Il mare è ancora calmo, nonostante il vento sia come sempre teso. Raggiungiamo il punto d’immersione con il GPS, poi Axel, la nostra guida, lancia in mare l’ancora dell’Orange Magic. Il mare qui a l’Hongo con Pez è agitato, con onde alte un paio di metri … appena ci tuffiamo, la corrente è forte e spinge da ovest ad est. In questo punto, il più profondo del canale, la corrente è massima a causa della marea e dell’effetto imbuto che si verifica. Sul fondo incontriamo dei funghi di roccia lavica sotto i quali si nasconde una miriade di grossi pesci, saraghi, occhiate, salpe ma anche saraghi faraoni ed alcuni carangidi. Tutto intorno nel blu le ricciole mentre sul fondo gli immancabili pesci pappagallo. La roccia del reef non è coloratissima, ma forma una miriade di fori come il formaggio groviera. I pesci sono tranquilli e si lasciano avvicinare indisturbati, anche una bella cernia si lascia ammirare, peccato non avere con me la fotocamera reflex, ma solo una compattina Nikon S3000. Il tempo passa veloce ed è tempo di uscire. Quando risaliamo le onde sono enormi, saliamo a bordo e ci spostiamo a ridosso dell’isola per sostituire le bombole prima di immergerci a Marrajo. Iniziamo la vestizione completa ed al povero Axel tocca tirare l’ancora con il monobombola sulle spalle …. giusto un minuto di navigazione e raggiungiamo il punto giusto dove ancorare di nuovo. Siamo sotto costa e qui l’acqua è molto più sporca a causa delle alghe morte che fluttuano a mezz’acqua.
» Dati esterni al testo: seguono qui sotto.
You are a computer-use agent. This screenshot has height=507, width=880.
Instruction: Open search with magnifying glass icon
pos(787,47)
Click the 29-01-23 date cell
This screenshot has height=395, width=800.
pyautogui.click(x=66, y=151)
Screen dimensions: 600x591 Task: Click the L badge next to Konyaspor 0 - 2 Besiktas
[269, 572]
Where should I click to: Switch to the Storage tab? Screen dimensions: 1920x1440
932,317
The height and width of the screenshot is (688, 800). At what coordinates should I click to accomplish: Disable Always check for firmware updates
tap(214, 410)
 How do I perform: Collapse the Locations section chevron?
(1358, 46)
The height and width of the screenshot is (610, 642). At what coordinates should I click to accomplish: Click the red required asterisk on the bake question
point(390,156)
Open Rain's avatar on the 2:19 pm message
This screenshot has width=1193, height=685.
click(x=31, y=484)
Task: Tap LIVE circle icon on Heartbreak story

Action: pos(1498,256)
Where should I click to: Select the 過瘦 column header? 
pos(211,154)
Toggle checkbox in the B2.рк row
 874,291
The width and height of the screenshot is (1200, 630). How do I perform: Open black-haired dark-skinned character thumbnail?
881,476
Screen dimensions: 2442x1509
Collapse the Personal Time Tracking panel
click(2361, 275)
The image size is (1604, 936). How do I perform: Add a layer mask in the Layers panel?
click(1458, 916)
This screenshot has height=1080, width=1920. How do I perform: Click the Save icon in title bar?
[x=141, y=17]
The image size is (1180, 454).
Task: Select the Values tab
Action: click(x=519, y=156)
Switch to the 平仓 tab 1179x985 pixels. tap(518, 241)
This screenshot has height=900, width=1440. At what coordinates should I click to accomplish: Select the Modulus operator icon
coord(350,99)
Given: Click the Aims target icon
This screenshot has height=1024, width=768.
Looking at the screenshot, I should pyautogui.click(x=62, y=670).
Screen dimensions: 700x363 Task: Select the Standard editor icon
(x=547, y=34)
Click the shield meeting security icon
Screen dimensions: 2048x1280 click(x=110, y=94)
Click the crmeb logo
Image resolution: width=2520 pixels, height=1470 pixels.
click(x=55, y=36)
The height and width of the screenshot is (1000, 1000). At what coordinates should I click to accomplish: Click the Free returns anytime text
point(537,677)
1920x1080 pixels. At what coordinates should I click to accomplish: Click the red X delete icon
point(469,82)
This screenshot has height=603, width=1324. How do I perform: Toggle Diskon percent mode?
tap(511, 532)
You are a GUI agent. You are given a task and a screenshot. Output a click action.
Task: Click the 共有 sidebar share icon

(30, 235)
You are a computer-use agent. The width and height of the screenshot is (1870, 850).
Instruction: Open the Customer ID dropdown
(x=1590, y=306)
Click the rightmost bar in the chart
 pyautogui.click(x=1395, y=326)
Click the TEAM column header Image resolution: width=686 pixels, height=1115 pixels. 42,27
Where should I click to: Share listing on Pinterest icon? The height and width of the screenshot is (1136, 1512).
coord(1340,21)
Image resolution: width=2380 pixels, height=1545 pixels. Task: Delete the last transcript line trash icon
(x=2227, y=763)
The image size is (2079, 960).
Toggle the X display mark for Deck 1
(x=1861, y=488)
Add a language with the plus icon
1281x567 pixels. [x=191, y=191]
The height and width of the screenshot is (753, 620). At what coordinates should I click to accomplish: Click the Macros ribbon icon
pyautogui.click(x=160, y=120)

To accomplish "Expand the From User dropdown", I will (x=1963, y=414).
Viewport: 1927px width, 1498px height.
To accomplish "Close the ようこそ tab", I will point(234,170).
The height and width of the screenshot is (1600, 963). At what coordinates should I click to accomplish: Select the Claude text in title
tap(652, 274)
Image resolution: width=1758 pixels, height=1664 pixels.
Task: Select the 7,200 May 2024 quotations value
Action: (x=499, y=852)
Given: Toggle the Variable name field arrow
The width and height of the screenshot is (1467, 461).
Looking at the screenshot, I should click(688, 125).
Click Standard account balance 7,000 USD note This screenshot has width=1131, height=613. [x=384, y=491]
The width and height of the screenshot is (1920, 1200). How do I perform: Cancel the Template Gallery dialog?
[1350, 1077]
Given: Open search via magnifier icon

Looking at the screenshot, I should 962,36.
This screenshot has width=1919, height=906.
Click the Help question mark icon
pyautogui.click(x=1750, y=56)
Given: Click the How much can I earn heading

Immediatamente avvistiamo tre aquile di mare, mentre scendiamo lungo la sagola. Dopo un breve tratto sul fondo sabbioso misto a roccia, pieno di pesci pappagallo, triglie e pesci balestra, raggiungiamo il reef ed iniziamo a girarlo in senso orario. Con la coda dell’occhio vedo nuotare a poca distanza da me un’altra aquila di mare … la seguo, scatto la prima foto di coda e poi … la batteria della nikon mi abbandona proprio quando sono riuscito ad affiancarla! Maledizione! Non resta che ammirarla mentre si allontana da me ….

Raggiungo Luca e Maya ricomponendo il gruppo e seguo Axel nel suo giro che sotto, una lama di roccia, ci mostra una Pastinaca semi-insabbiata, riposare sul fondo. Accidenti! È sempre così, le cose migliori le incontri quando non puoi fotografarle! Anche una piccola cernia ci guarda dalla fenditura, mentre gli onnipresenti saraghi maggiori e faraoni ci seguono lungo il percorso. Quando siamo ormai al termine dell’immersione, un nuovo incontro … vicino alla catena dell’ancora, un’aquila di mare che pascola sul fondo davanti ai nostri occhi …. incrociamo gli sguardi fin quando l’animale decide di salutarci. Risalire a bordo è difficile, non solo per il moto ondoso … è duro abbandonare la visione di una tale presenza ittica! Bisognerà ritornare al più presto “armato” di tutto punto!